THE SOCIAL CONTRACT AND GOD’S REIGN
On the Compatibility of God’s Reign and Social Ideas
By Urs Eigenmann
[This essay from the archive of German-Swiss religious socialists is translated from the German on the World Wide Web, http://www.resos.ch/archiv.htm.]
1. SOCIETY BEFORE THE REORGANIZATION
The globalization of the economy with a universal and total rule of deregulated neoliberal market mechanisms serving capital accumulation has led socio-politically and culturally-ideologically to fundamental changes threatening the national consensus and opening the debate over a new social contract. On this background, criteria for a new social contract are sought that are oriented in that vision of fulfilled life for all people bound with god’s reign and God’s justice.

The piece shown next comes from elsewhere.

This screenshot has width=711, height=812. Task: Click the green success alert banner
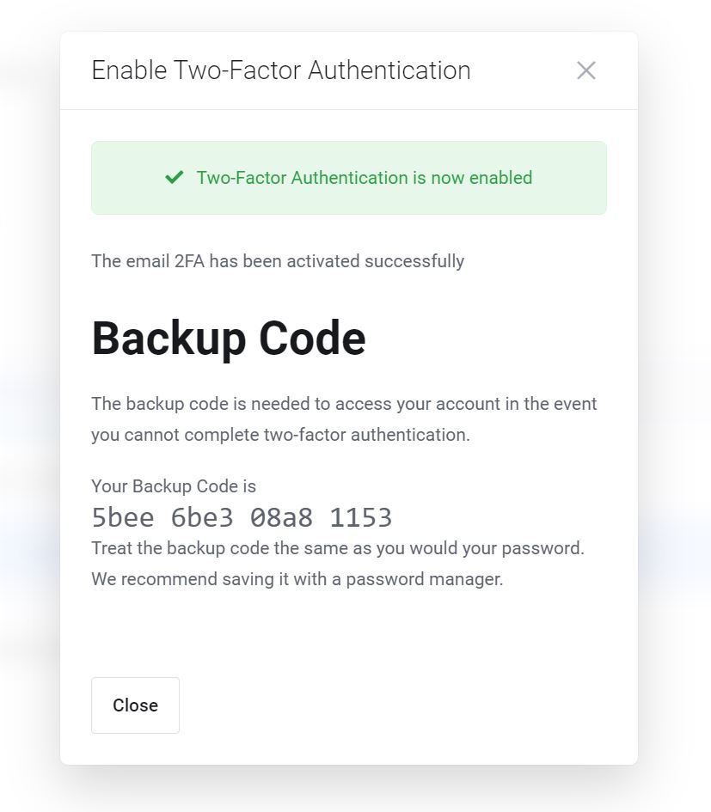349,178
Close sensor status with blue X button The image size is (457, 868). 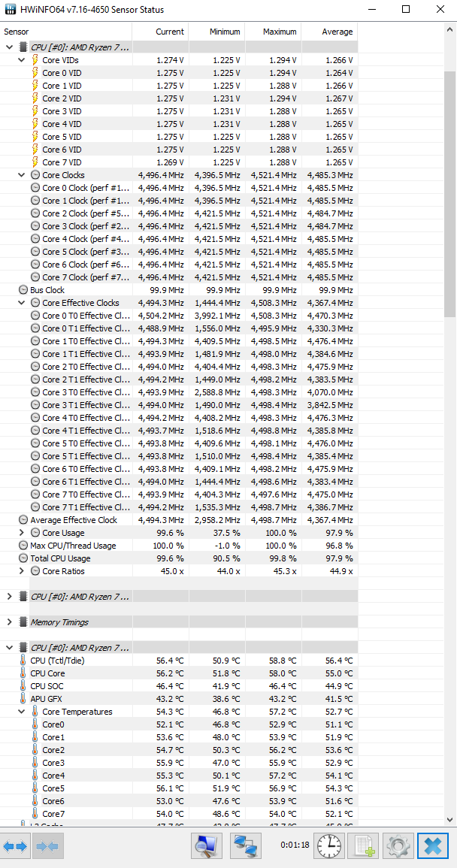pos(433,846)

Starting from the central status, substantive abundance, complex structure and differentiated hermeneutic of God’s reign, elements of a compatibility test of God’s reign and social ideas is formulated in theses.

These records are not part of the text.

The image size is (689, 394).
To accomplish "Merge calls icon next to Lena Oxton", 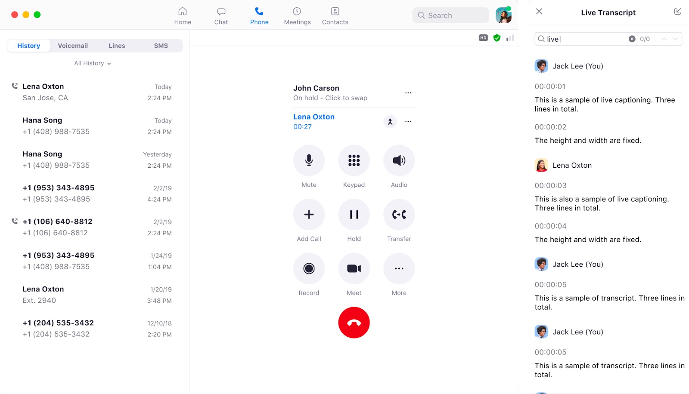I will point(390,122).
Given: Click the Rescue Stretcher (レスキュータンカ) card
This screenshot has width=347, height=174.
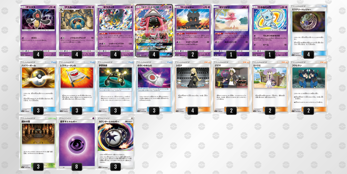Looking at the screenshot, I should point(77,87).
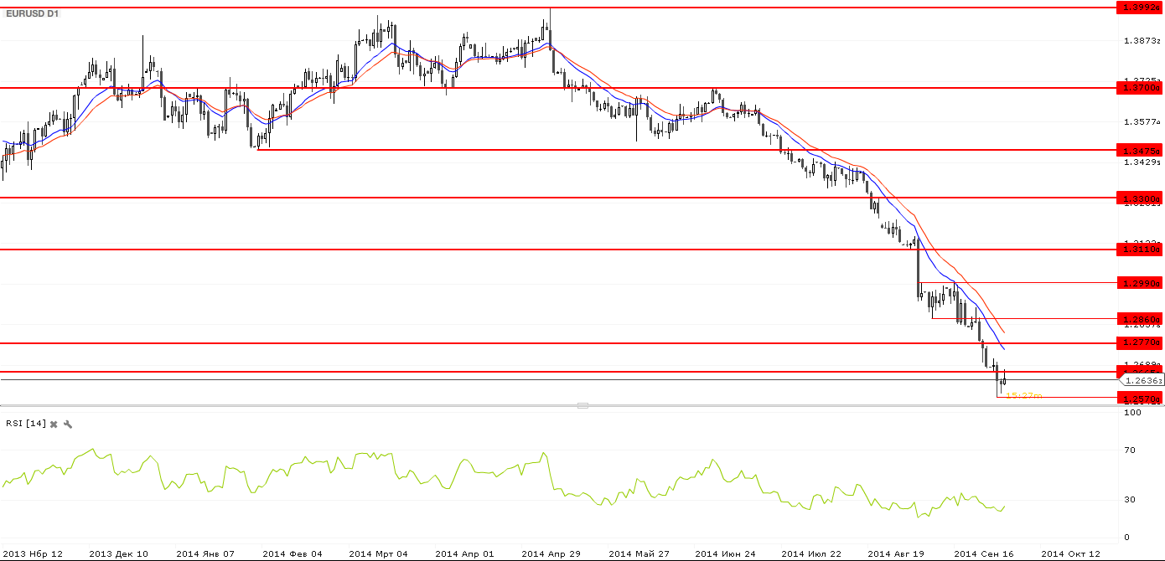Screen dimensions: 1165x561
Task: Select the 1.2570 support level label
Action: point(1141,399)
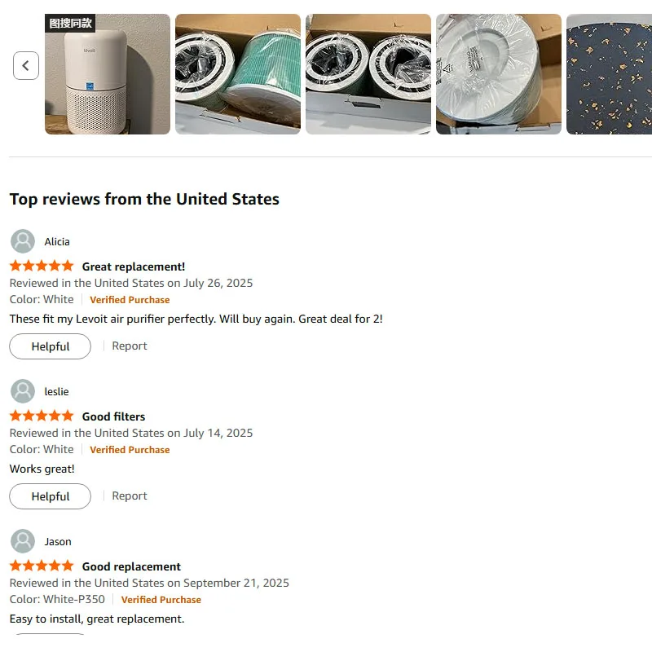Viewport: 652px width, 652px height.
Task: Open the photo showing the green filter
Action: point(238,74)

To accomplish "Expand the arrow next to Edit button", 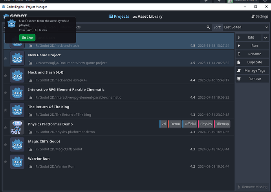I will (x=266, y=37).
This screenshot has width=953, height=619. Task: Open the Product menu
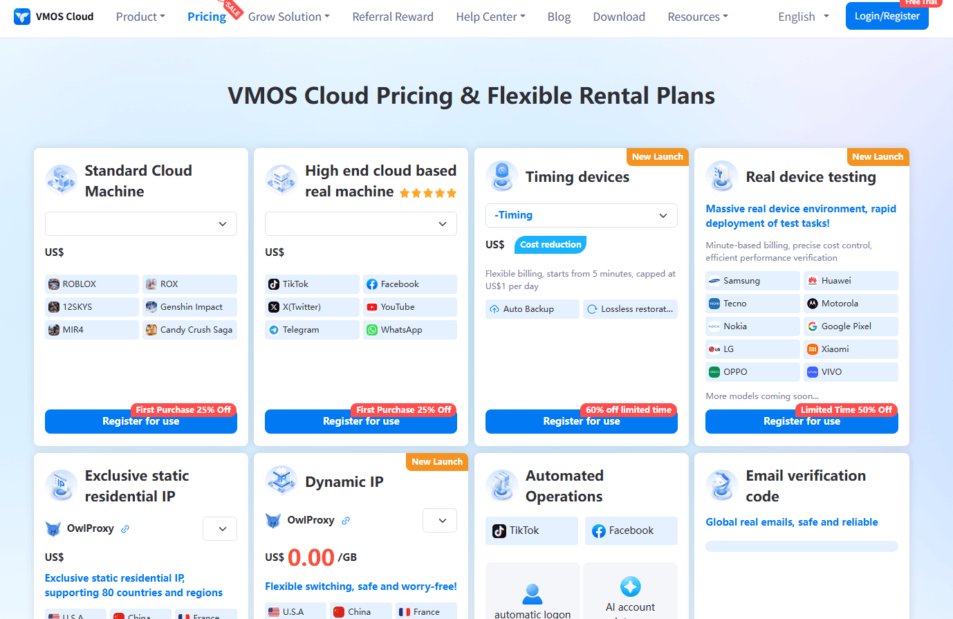coord(140,17)
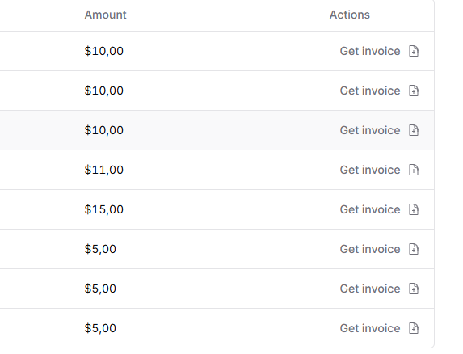Click the invoice download icon in the $15,00 row
Viewport: 463px width, 354px height.
click(x=414, y=209)
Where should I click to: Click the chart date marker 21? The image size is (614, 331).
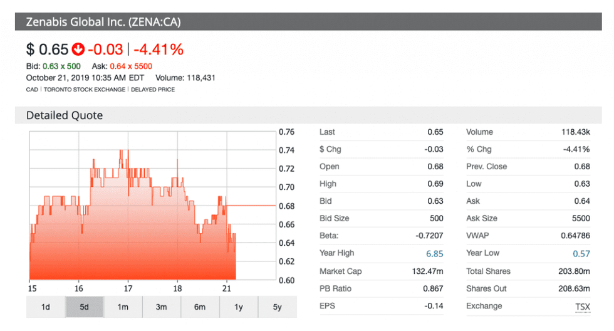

2. GOD’S REIGN AND GOD’S JUSTICE FOR THE EARTH
2.1 Central Status
God’s reign or the kingdom of heaven was Jesus’ central proclamation according to the synoptic gospels. At the beginning of his public effectiveness, he said: “The time is fulfilled, and the kingdom of god is at hand; repent, and believe in the gospel” (Mk 1,14-15). In the Sermon on the Mount, he urged his own: “But seek first his kingdom and his righteousness, and all these things shall be yours as well” (Matt 6,33). The central petition in the Our Father is: “Thy kingdom come” (Lk 11,2). Jesus compared God’s reign with a hidden treasure (cf. Matt 13,44) and a costly pearl (cf. Matt 13,45). Thus the kingdom of God or the kingdom of heaven is not merely one theme among others or a regional theme but a category determining everything. Leonhard Ragaz said: “From beginning to end, the Bible has only one theme: the message of the living God and the kingdom of his justice for the earth.”
2.2 Substantive Abundance
God’s reign covers a great substantive abundance. In the course of history, God’s reign was often abridged or distorted by individualist privatization, supposedly apolitical spiritualization and ideological otherworldliness or misused to justify political or church claims of rule or revolutionary force.

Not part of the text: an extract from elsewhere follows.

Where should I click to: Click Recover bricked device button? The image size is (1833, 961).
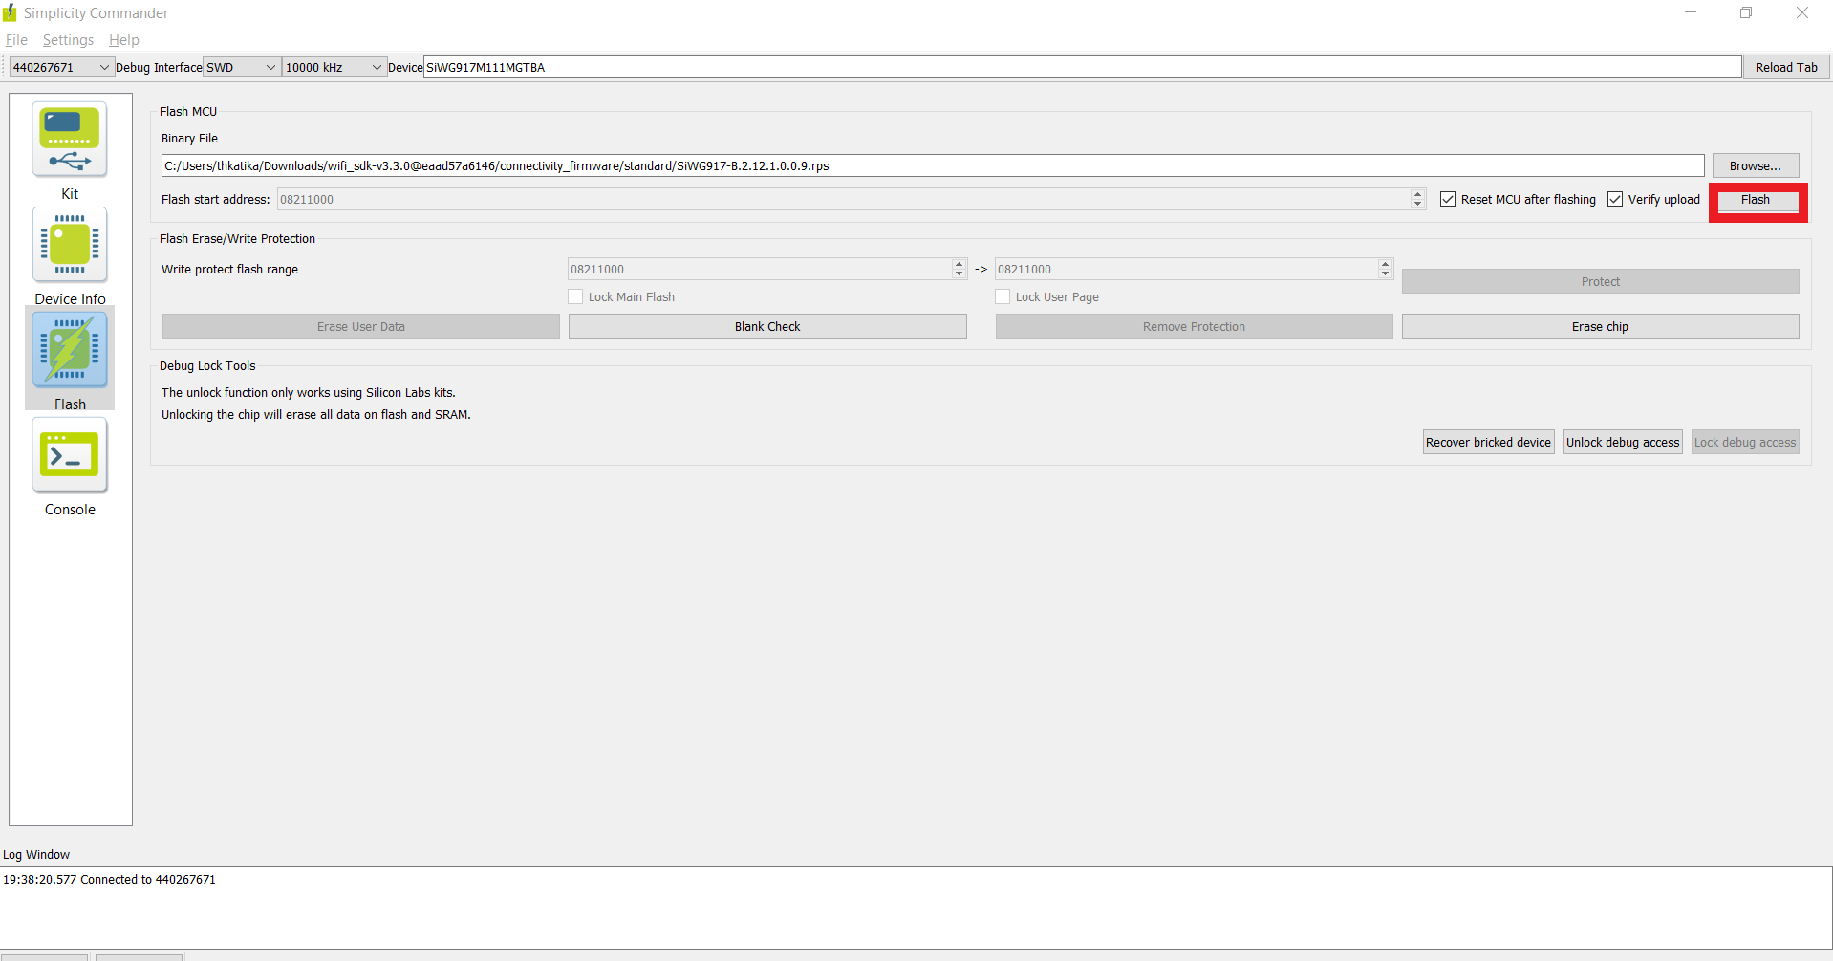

Option for the Disadvantaged
At the beginning of his public effectiveness in the synagogue of Nazareth, Jesus’ central themes were programmatically summarized when he referred what he read in the book of the prophet Jeremiah to himself: “The Spirit of the Lord is upon me, because he has anointed me to preach good news to the poor. He has sent me to proclaim release to the captives, to set at liberty those who are oppressed and to proclaim the acceptable year of the Lord” (Lk 4,18). Thus Jesus stood on the side of the poor, captives and the blind and was no accomplice of the rich, powerful and religious/ideological leaders. Jesus’ praxis, proclamation and understanding of God’s reign refer to the social realities economy, politics and culture/religion.
The preferred addressants of God’s reign are the poor (cf. Matt 5,3 par) while the rich are excluded (cf. Matt 19,23f par). These poor are poverty-stricken members of the lowest class, not merely needy. Jesus lived his solidarity with the poor in his praxis of sharing bread and fish so everyone was satiated (cf. Matt 14,13-21 par). He wanted to organize the distribution of vital goods through sharing, not with money (cf. Mk 6,36f par). With the parables of the corn farmer and the birds and lilies (cf. Lk 12,16-31), he protested against an economy of enrichment and for an economy of justice oriented in God’s universal concern for a life of all creatures in dignity joined with the striving for God’s reign (cf. Lk 12,31).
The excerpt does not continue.